### PROBLEM STATEMENT
Retype each entry. Leave nothing out.

Stored items
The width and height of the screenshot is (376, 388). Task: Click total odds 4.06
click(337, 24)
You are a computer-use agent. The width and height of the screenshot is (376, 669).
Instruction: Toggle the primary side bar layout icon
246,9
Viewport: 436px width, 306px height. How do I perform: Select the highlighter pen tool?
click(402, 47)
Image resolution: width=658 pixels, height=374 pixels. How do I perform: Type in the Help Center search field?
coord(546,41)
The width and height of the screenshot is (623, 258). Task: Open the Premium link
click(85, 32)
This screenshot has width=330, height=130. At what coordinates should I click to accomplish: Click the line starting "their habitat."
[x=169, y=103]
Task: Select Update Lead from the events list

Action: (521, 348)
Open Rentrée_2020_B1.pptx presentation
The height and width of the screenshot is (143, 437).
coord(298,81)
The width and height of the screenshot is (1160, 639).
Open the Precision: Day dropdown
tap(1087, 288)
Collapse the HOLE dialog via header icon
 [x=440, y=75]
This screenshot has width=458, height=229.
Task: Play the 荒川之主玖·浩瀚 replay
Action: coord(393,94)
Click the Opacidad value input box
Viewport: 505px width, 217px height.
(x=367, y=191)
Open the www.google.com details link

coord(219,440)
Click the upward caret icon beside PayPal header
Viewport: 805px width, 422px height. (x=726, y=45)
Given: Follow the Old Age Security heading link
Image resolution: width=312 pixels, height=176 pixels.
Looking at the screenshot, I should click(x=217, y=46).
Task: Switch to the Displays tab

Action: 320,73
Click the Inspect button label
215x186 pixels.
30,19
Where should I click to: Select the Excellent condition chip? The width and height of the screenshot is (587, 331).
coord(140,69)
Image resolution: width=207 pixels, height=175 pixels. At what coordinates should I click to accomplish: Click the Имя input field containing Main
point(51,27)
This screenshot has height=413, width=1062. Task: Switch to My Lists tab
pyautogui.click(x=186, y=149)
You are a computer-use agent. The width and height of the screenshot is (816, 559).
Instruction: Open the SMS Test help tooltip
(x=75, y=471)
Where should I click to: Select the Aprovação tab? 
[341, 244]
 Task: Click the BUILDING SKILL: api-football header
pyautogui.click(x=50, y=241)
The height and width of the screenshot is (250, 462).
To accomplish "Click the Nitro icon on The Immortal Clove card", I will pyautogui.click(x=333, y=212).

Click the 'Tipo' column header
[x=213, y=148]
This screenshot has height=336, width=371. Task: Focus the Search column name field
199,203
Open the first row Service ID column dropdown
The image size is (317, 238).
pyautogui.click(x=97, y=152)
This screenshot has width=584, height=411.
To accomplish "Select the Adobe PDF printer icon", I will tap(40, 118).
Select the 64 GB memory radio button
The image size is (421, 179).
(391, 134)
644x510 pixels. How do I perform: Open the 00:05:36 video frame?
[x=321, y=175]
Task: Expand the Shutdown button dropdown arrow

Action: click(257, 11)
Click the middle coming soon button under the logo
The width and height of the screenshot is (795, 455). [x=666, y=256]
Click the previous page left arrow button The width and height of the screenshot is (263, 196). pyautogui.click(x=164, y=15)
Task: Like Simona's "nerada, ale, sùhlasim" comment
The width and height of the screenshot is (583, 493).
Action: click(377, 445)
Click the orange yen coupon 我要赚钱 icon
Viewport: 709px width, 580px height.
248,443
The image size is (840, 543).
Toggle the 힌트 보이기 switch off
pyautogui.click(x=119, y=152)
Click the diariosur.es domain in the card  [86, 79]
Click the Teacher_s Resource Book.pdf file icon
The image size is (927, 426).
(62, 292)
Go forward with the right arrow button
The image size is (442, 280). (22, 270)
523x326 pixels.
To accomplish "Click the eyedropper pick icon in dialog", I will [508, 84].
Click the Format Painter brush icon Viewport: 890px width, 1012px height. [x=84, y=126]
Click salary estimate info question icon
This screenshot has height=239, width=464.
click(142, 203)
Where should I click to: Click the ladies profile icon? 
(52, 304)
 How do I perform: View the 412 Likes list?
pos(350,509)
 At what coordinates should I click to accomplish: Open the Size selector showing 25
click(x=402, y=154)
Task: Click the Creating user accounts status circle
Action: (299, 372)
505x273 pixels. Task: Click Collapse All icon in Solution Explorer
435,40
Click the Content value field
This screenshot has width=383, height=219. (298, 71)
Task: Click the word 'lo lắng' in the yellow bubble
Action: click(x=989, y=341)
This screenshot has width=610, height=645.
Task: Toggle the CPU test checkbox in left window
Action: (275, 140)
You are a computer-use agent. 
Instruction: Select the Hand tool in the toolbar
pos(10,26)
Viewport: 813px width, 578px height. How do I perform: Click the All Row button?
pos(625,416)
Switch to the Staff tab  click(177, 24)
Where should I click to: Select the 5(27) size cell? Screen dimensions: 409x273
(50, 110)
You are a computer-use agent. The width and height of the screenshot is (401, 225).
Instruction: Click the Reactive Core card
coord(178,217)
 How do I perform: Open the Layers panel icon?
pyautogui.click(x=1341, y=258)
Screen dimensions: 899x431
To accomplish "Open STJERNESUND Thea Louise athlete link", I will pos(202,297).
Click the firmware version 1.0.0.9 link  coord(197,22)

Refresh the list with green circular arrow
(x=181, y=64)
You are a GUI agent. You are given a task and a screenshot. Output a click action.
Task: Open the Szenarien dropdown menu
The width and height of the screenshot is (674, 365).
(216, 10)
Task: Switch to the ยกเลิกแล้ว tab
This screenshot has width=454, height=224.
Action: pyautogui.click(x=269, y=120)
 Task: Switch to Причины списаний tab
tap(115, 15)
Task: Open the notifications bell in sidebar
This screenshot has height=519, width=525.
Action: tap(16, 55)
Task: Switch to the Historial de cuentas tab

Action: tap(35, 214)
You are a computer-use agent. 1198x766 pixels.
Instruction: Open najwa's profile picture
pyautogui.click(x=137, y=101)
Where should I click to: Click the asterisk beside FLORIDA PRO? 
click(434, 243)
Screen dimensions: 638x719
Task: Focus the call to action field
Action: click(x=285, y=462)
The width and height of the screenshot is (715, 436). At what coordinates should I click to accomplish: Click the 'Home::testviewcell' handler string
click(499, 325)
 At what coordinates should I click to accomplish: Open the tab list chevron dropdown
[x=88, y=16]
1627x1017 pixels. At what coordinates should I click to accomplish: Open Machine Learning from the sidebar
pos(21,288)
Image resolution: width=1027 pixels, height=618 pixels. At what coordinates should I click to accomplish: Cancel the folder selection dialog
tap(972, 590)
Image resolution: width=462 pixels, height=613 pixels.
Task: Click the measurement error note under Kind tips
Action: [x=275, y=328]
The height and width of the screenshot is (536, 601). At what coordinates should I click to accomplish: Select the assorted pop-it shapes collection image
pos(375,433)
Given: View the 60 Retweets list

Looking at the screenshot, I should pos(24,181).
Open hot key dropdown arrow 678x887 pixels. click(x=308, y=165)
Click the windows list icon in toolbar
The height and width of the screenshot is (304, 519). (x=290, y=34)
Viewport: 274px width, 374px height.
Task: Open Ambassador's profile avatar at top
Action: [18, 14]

### PROBLEM SOLUTION
The width and height of the screenshot is (376, 388). Task: Click total odds 4.06
click(337, 24)
You are a computer-use agent. The width and height of the screenshot is (376, 669).
Instruction: Toggle the primary side bar layout icon
246,9
Viewport: 436px width, 306px height. How do I perform: Select the highlighter pen tool?
click(402, 47)
Image resolution: width=658 pixels, height=374 pixels. How do I perform: Type in the Help Center search field?
coord(546,41)
The width and height of the screenshot is (623, 258). Task: Open the Premium link
click(85, 32)
This screenshot has width=330, height=130. At what coordinates should I click to accomplish: Click the line starting "their habitat."
[x=169, y=103]
Task: Select Update Lead from the events list

Action: (521, 348)
Open Rentrée_2020_B1.pptx presentation
The height and width of the screenshot is (143, 437).
coord(298,81)
The width and height of the screenshot is (1160, 639).
Open the Precision: Day dropdown
tap(1087, 288)
Collapse the HOLE dialog via header icon
 [x=440, y=75]
This screenshot has width=458, height=229.
Task: Play the 荒川之主玖·浩瀚 replay
Action: coord(393,94)
Click the Opacidad value input box
Viewport: 505px width, 217px height.
(x=367, y=191)
Open the www.google.com details link

coord(219,440)
Click the upward caret icon beside PayPal header
Viewport: 805px width, 422px height. (x=726, y=45)
Given: Follow the Old Age Security heading link
Image resolution: width=312 pixels, height=176 pixels.
Looking at the screenshot, I should click(x=217, y=46).
Task: Switch to the Displays tab

Action: 320,73
Click the Inspect button label
215x186 pixels.
30,19
Where should I click to: Select the Excellent condition chip? The width and height of the screenshot is (587, 331).
coord(140,69)
Image resolution: width=207 pixels, height=175 pixels. At what coordinates should I click to accomplish: Click the Имя input field containing Main
point(51,27)
This screenshot has height=413, width=1062. Task: Switch to My Lists tab
pyautogui.click(x=186, y=149)
You are a computer-use agent. The width and height of the screenshot is (816, 559).
Instruction: Open the SMS Test help tooltip
(x=75, y=471)
Where should I click to: Select the Aprovação tab? 
[341, 244]
 Task: Click the BUILDING SKILL: api-football header
pyautogui.click(x=50, y=241)
The height and width of the screenshot is (250, 462).
To accomplish "Click the Nitro icon on The Immortal Clove card", I will pyautogui.click(x=333, y=212).

Click the 'Tipo' column header
[x=213, y=148]
This screenshot has height=336, width=371. Task: Focus the Search column name field
199,203
Open the first row Service ID column dropdown
The image size is (317, 238).
pyautogui.click(x=97, y=152)
This screenshot has width=584, height=411.
To accomplish "Select the Adobe PDF printer icon", I will tap(40, 118).
Select the 64 GB memory radio button
The image size is (421, 179).
(391, 134)
644x510 pixels. How do I perform: Open the 00:05:36 video frame?
[x=321, y=175]
Task: Expand the Shutdown button dropdown arrow

Action: click(257, 11)
Click the middle coming soon button under the logo
The width and height of the screenshot is (795, 455). [x=666, y=256]
Click the previous page left arrow button The width and height of the screenshot is (263, 196). pyautogui.click(x=164, y=15)
Task: Like Simona's "nerada, ale, sùhlasim" comment
The width and height of the screenshot is (583, 493).
Action: click(377, 445)
Click the orange yen coupon 我要赚钱 icon
Viewport: 709px width, 580px height.
248,443
The image size is (840, 543).
Toggle the 힌트 보이기 switch off
pyautogui.click(x=119, y=152)
Click the diariosur.es domain in the card  [86, 79]
Click the Teacher_s Resource Book.pdf file icon
The image size is (927, 426).
(62, 292)
Go forward with the right arrow button
The image size is (442, 280). (22, 270)
523x326 pixels.
To accomplish "Click the eyedropper pick icon in dialog", I will [508, 84].
Click the Format Painter brush icon Viewport: 890px width, 1012px height. [x=84, y=126]
Click salary estimate info question icon
This screenshot has height=239, width=464.
click(142, 203)
Where should I click to: Click the ladies profile icon? 
(52, 304)
 How do I perform: View the 412 Likes list?
pos(350,509)
 At what coordinates should I click to accomplish: Open the Size selector showing 25
click(x=402, y=154)
Task: Click the Creating user accounts status circle
Action: (299, 372)
505x273 pixels. Task: Click Collapse All icon in Solution Explorer
435,40
Click the Content value field
This screenshot has width=383, height=219. (298, 71)
Task: Click the word 'lo lắng' in the yellow bubble
Action: click(x=989, y=341)
This screenshot has width=610, height=645.
Task: Toggle the CPU test checkbox in left window
Action: (275, 140)
You are a computer-use agent. 
Instruction: Select the Hand tool in the toolbar
pos(10,26)
Viewport: 813px width, 578px height. How do I perform: Click the All Row button?
pos(625,416)
Switch to the Staff tab  click(177, 24)
Where should I click to: Select the 5(27) size cell? Screen dimensions: 409x273
(50, 110)
You are a computer-use agent. The width and height of the screenshot is (401, 225).
Instruction: Click the Reactive Core card
coord(178,217)
 How do I perform: Open the Layers panel icon?
pyautogui.click(x=1341, y=258)
Screen dimensions: 899x431
To accomplish "Open STJERNESUND Thea Louise athlete link", I will pos(202,297).
Click the firmware version 1.0.0.9 link  coord(197,22)

Refresh the list with green circular arrow
(x=181, y=64)
You are a GUI agent. You are given a task and a screenshot. Output a click action.
Task: Open the Szenarien dropdown menu
The width and height of the screenshot is (674, 365).
(216, 10)
Task: Switch to the ยกเลิกแล้ว tab
This screenshot has width=454, height=224.
Action: pyautogui.click(x=269, y=120)
 Task: Switch to Причины списаний tab
tap(115, 15)
Task: Open the notifications bell in sidebar
This screenshot has height=519, width=525.
Action: tap(16, 55)
Task: Switch to the Historial de cuentas tab

Action: tap(35, 214)
You are a computer-use agent. 1198x766 pixels.
Instruction: Open najwa's profile picture
pyautogui.click(x=137, y=101)
Where should I click to: Click the asterisk beside FLORIDA PRO? 
click(434, 243)
Screen dimensions: 638x719
Task: Focus the call to action field
Action: click(x=285, y=462)
The width and height of the screenshot is (715, 436). At what coordinates should I click to accomplish: Click the 'Home::testviewcell' handler string
click(499, 325)
 At what coordinates should I click to accomplish: Open the tab list chevron dropdown
[x=88, y=16]
1627x1017 pixels. At what coordinates should I click to accomplish: Open Machine Learning from the sidebar
pos(21,288)
Image resolution: width=1027 pixels, height=618 pixels. At what coordinates should I click to accomplish: Cancel the folder selection dialog
tap(972, 590)
Image resolution: width=462 pixels, height=613 pixels.
Task: Click the measurement error note under Kind tips
Action: [x=275, y=328]
The height and width of the screenshot is (536, 601). At what coordinates should I click to accomplish: Select the assorted pop-it shapes collection image
pos(375,433)
Given: View the 60 Retweets list

Looking at the screenshot, I should pos(24,181).
Open hot key dropdown arrow 678x887 pixels. click(x=308, y=165)
Click the windows list icon in toolbar
The height and width of the screenshot is (304, 519). (x=290, y=34)
Viewport: 274px width, 374px height.
Task: Open Ambassador's profile avatar at top
Action: [18, 14]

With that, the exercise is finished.